Analyzing document sentiment

This tutorial walks you through a basic Natural Language API application, using an analyzeSentiment request, which performs sentiment analysis on text. Sentiment analysis attempts to determine the overall attitude (positive or negative) and is represented by numerical score and magnitude values. (For more information on these concepts, consult Natural Language Basics.)

We'll show the entire code first. (Note that we have removed most comments from this code in order to show you how brief it is. We'll provide more comments as we walk through the code.)

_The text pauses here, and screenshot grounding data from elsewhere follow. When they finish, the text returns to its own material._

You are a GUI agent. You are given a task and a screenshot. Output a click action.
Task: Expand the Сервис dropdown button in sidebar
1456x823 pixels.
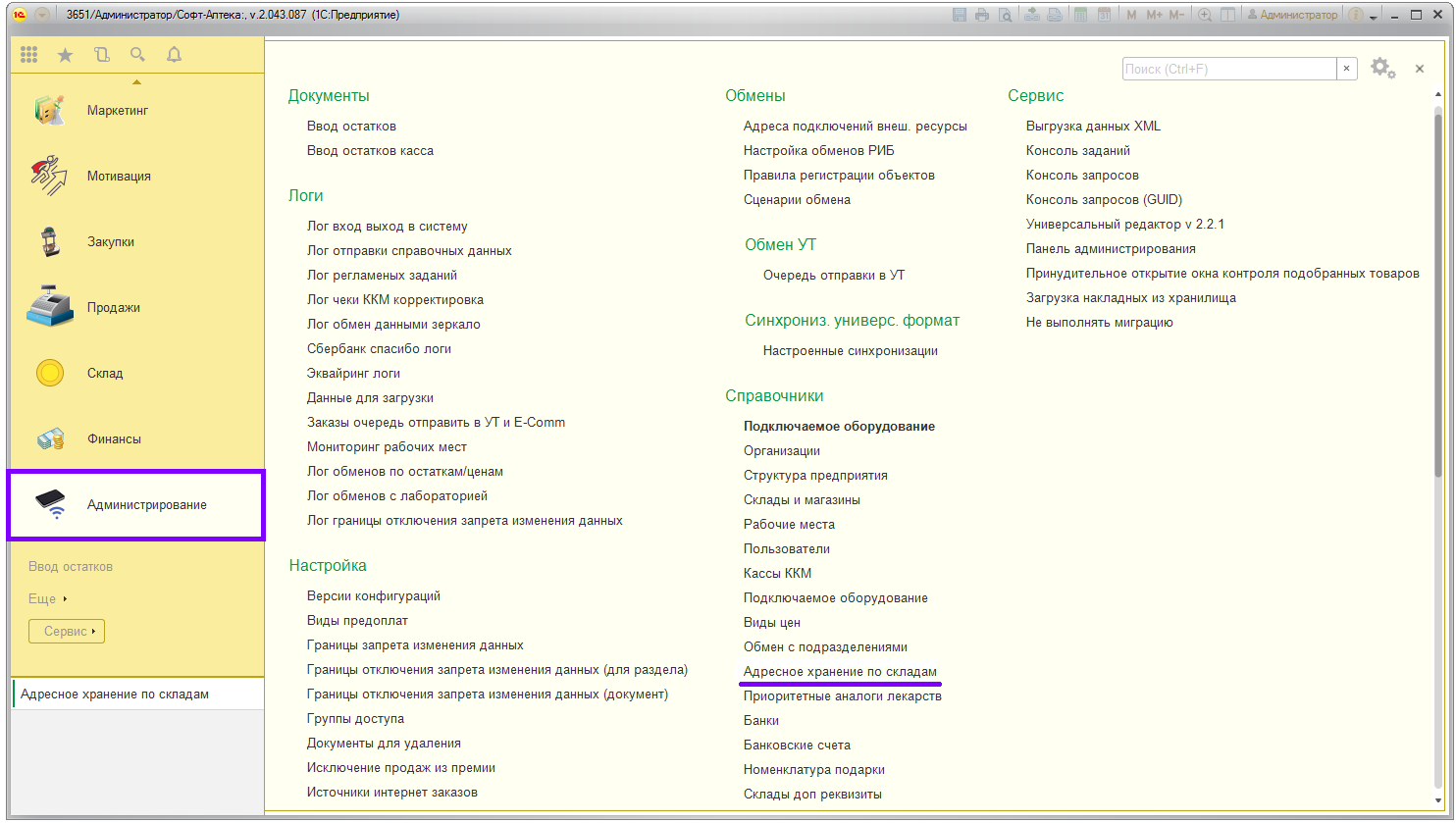[67, 632]
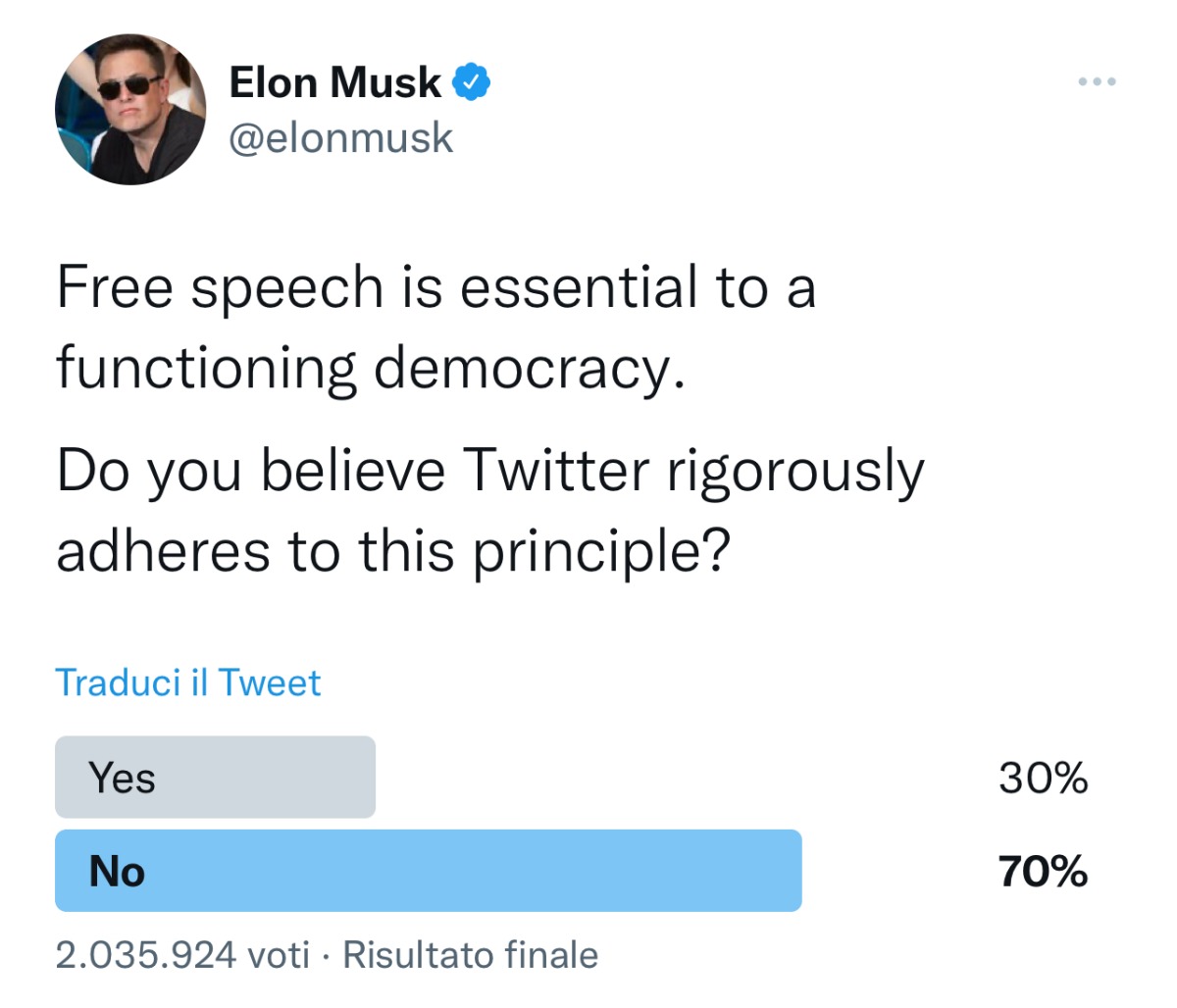Click the Yes option label text
This screenshot has width=1177, height=1008.
(122, 779)
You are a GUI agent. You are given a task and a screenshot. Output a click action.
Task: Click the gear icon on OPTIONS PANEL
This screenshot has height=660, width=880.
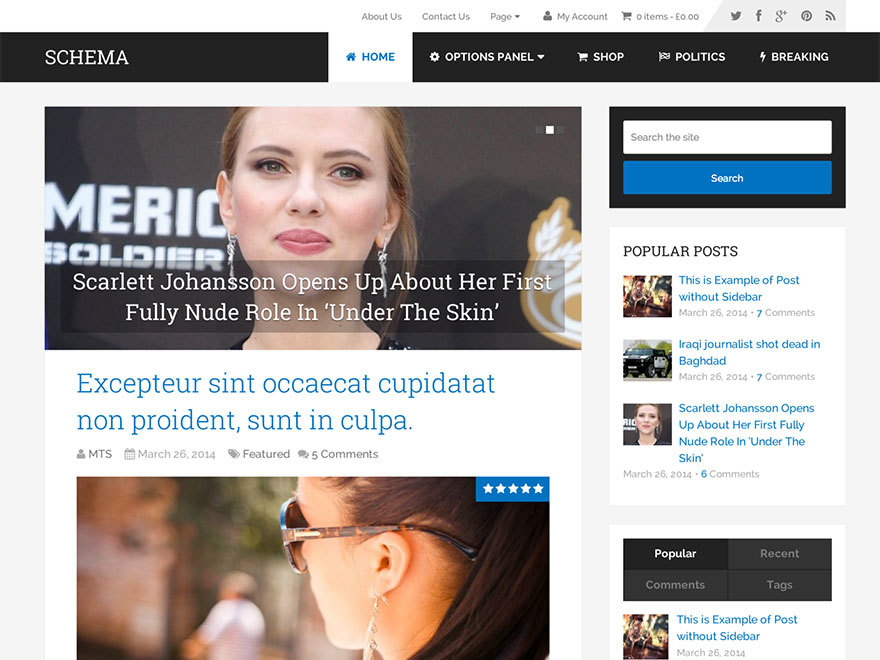(433, 57)
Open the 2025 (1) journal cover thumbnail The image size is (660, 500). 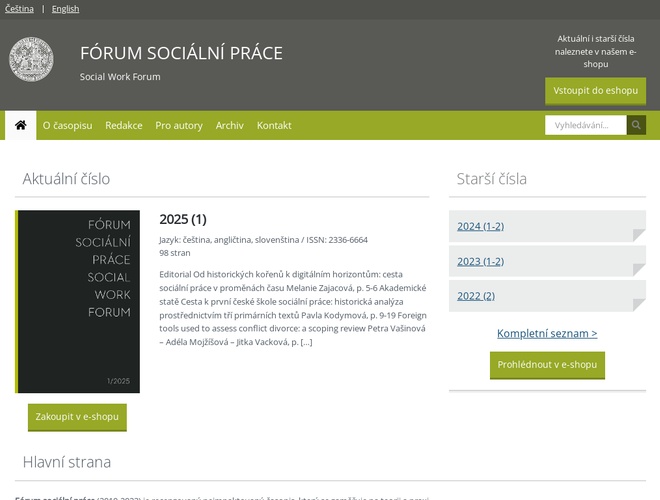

"""Demonstrates how to make a simple call to the Natural Language API."""

import argparse

from google.cloud import language
from google.cloud.language import enums
from google.cloud.language import types


def print_result(annotations):
    score = annotations.document_sentiment.score
    magnitude = annotations.document_sentiment.magnitude

    for index, sentence in enumerate(annotations.sentences):
        sentence_sentiment = sentence.sentiment.score
        print('Sentence {} has a sentiment score of {}'.format(
            index, sentence_sentiment))

    print('Overall Sentiment: score of {} with magnitude of {}'.format(
        score, magnitude))
    return 0


def analyze(movie_review_filename):
    """Run a sentiment analysis request on text within a passed filename."""
    client = language.LanguageServiceClient()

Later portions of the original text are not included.